* DIRECTIONS:
Change every "element" in the material below to "component" and write out the material again, leaving everything else as it is.
++++ TASK INPUT
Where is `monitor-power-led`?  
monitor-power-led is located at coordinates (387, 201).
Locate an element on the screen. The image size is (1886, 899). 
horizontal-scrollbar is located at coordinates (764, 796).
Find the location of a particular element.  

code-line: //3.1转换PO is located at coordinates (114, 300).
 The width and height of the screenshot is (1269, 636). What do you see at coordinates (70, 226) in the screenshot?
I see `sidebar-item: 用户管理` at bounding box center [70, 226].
++++++++
* RESPONSE TO THIS EXERCISE:
Where is `monitor-power-led`?  
monitor-power-led is located at coordinates (387, 201).
Locate an component on the screen. The image size is (1886, 899). 
horizontal-scrollbar is located at coordinates (764, 796).
Find the location of a particular component.  

code-line: //3.1转换PO is located at coordinates (114, 300).
 The width and height of the screenshot is (1269, 636). What do you see at coordinates (70, 226) in the screenshot?
I see `sidebar-item: 用户管理` at bounding box center [70, 226].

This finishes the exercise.